> _SET TASK_
Arrange everything from the line containing "The image size is (1153, 930)." down through the line containing "Action: pos(697,307)" as a Markdown table with the columns Row and Line text, leaving out blank lines. Include only those lines.
start RECORDS SHOWN
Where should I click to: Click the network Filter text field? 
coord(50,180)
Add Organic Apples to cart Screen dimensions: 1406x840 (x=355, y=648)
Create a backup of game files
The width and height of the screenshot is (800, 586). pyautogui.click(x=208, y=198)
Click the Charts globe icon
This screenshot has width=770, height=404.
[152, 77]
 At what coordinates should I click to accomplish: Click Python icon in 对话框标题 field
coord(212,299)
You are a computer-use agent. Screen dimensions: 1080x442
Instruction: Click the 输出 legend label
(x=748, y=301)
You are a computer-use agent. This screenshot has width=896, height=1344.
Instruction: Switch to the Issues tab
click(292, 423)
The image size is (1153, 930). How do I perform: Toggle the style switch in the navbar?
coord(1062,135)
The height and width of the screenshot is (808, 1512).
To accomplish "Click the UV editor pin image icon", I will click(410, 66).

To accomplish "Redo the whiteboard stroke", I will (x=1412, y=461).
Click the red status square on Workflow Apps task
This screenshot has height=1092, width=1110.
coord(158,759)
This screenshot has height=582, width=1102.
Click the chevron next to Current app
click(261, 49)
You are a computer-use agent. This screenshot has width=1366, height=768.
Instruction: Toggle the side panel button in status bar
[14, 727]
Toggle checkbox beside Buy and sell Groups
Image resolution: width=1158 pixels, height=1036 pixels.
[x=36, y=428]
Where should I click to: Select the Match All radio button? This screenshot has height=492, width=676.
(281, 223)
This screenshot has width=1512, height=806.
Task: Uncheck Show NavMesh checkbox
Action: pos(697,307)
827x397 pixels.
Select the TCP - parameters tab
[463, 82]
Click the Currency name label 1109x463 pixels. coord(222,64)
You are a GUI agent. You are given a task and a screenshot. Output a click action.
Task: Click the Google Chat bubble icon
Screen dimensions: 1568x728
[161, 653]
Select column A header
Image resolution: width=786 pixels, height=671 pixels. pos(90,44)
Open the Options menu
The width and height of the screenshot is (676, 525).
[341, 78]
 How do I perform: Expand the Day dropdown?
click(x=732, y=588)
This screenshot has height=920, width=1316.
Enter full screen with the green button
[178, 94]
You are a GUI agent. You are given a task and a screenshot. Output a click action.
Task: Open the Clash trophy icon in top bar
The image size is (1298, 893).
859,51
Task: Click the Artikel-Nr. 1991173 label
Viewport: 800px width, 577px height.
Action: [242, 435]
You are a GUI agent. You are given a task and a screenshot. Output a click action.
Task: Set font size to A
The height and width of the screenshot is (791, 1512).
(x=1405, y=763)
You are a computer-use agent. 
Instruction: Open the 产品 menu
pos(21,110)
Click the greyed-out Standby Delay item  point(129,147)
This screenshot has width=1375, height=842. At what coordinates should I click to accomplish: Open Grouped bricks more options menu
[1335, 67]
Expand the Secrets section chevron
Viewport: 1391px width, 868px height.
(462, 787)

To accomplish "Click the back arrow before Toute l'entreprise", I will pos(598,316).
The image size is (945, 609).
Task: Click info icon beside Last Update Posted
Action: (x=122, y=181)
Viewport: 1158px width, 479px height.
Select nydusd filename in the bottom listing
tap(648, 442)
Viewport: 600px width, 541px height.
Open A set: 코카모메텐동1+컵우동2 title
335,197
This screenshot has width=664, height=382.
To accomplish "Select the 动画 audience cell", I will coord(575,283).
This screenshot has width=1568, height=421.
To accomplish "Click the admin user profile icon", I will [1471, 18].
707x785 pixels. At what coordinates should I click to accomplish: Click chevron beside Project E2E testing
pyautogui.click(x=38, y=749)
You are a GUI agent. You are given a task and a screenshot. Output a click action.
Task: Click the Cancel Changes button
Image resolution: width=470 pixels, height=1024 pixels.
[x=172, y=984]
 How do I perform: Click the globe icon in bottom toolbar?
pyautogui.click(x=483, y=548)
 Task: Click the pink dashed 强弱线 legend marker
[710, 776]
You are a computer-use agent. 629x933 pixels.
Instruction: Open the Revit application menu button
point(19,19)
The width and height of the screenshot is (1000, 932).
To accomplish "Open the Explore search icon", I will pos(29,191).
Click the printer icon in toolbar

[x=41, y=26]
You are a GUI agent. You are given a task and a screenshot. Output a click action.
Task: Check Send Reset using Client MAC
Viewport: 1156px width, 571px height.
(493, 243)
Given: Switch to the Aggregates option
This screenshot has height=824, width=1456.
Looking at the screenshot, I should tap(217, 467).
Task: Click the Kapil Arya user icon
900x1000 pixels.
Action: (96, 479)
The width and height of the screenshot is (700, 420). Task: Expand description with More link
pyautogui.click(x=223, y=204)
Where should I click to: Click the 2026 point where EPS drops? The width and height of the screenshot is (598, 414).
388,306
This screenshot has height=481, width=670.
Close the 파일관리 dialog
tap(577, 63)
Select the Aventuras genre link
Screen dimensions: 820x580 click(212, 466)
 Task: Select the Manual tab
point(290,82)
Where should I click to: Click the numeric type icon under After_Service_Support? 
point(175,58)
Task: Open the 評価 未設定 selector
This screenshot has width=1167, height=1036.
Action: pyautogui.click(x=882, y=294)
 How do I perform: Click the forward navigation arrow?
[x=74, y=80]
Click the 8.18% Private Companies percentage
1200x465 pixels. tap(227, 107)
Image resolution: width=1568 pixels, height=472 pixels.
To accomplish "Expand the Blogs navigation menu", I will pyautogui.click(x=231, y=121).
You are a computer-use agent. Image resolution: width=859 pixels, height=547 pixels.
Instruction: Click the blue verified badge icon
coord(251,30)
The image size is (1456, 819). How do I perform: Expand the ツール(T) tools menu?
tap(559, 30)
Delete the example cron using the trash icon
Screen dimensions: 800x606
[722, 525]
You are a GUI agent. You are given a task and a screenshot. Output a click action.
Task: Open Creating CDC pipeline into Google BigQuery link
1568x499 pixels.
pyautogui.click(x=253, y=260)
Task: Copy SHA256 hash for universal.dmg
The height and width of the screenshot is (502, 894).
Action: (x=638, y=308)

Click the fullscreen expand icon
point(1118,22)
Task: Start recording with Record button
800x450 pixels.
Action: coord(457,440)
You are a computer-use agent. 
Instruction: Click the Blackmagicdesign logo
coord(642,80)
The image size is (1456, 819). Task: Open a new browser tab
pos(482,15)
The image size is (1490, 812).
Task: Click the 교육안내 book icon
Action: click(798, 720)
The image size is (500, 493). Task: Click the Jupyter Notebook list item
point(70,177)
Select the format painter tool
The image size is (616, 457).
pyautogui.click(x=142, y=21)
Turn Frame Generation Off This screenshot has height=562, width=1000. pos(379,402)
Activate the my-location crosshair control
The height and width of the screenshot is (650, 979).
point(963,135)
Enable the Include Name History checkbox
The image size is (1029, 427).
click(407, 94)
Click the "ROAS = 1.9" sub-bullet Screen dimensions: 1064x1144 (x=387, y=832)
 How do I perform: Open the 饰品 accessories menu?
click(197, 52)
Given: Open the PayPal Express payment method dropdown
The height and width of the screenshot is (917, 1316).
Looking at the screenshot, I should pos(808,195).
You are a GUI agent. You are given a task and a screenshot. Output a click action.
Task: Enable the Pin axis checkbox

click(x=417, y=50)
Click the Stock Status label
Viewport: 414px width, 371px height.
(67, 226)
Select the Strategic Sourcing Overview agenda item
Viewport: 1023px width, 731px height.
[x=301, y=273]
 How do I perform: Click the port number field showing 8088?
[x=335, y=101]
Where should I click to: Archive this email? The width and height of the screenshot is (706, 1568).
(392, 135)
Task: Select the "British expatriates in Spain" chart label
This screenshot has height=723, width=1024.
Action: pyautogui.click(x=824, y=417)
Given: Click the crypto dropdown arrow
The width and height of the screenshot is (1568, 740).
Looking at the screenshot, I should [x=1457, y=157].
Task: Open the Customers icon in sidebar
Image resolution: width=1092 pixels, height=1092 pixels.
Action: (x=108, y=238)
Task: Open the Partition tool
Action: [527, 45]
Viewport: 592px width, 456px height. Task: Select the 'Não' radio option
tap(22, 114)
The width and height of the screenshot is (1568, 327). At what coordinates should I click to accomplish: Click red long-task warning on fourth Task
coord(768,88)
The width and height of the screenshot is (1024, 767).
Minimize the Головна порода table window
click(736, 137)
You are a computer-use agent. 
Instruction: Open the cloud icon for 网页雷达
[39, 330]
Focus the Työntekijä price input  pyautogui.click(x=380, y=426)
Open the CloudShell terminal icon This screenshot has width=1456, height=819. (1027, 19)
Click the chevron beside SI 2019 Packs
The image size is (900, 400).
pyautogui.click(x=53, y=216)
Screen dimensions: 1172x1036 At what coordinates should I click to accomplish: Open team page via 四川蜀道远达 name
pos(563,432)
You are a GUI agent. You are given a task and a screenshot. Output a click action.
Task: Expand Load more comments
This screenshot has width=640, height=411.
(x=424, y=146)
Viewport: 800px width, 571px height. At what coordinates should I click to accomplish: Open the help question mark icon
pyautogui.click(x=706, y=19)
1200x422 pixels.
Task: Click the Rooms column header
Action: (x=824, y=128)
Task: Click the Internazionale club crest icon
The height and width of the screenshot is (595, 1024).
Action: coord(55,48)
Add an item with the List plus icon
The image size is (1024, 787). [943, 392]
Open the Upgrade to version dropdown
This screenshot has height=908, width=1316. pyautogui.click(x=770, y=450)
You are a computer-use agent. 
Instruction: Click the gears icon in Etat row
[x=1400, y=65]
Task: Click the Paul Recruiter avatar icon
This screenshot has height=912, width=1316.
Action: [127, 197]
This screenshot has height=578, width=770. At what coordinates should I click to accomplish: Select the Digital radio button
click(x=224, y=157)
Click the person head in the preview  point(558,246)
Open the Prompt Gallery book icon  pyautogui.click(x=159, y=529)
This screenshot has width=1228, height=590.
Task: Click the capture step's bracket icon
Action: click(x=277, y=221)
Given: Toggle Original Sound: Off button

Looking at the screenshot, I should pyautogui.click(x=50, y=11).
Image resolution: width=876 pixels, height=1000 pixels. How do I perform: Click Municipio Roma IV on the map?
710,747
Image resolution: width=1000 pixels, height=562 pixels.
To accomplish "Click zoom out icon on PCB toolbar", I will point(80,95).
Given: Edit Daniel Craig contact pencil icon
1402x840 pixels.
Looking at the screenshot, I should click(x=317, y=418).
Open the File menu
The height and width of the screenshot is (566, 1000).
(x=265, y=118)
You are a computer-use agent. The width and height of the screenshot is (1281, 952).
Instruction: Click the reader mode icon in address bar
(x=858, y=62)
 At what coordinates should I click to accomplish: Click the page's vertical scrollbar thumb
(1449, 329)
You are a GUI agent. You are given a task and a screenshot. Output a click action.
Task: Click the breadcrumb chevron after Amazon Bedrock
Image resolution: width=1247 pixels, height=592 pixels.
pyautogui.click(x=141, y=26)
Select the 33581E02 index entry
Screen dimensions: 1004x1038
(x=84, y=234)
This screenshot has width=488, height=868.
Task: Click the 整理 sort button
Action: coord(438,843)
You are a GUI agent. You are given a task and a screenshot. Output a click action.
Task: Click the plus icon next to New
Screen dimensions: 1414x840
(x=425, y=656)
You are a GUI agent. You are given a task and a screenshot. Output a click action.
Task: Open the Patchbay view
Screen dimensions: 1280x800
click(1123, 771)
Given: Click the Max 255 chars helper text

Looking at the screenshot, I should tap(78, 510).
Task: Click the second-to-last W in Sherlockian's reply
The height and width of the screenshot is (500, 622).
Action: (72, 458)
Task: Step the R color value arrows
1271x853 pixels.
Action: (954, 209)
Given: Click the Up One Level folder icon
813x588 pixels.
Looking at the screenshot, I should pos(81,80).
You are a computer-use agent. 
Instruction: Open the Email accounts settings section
end RECORDS SHOWN
> _FINISHED ANSWER_
| Row | Line text |
|---|---|
| 1 | The image size is (1153, 930). How do I perform: Toggle the style switch in the navbar? |
| 2 | coord(1062,135) |
| 3 | The height and width of the screenshot is (808, 1512). |
| 4 | To accomplish "Click the UV editor pin image icon", I will click(410, 66). |
| 5 | To accomplish "Redo the whiteboard stroke", I will (x=1412, y=461). |
| 6 | Click the red status square on Workflow Apps task |
| 7 | This screenshot has height=1092, width=1110. |
| 8 | coord(158,759) |
| 9 | This screenshot has height=582, width=1102. |
| 10 | Click the chevron next to Current app |
| 11 | click(261, 49) |
| 12 | You are a computer-use agent. This screenshot has width=1366, height=768. |
| 13 | Instruction: Toggle the side panel button in status bar |
| 14 | [14, 727] |
| 15 | Toggle checkbox beside Buy and sell Groups |
| 16 | Image resolution: width=1158 pixels, height=1036 pixels. |
| 17 | [x=36, y=428] |
| 18 | Where should I click to: Select the Match All radio button? This screenshot has height=492, width=676. |
| 19 | (281, 223) |
| 20 | This screenshot has width=1512, height=806. |
| 21 | Task: Uncheck Show NavMesh checkbox |
| 22 | Action: pos(697,307) |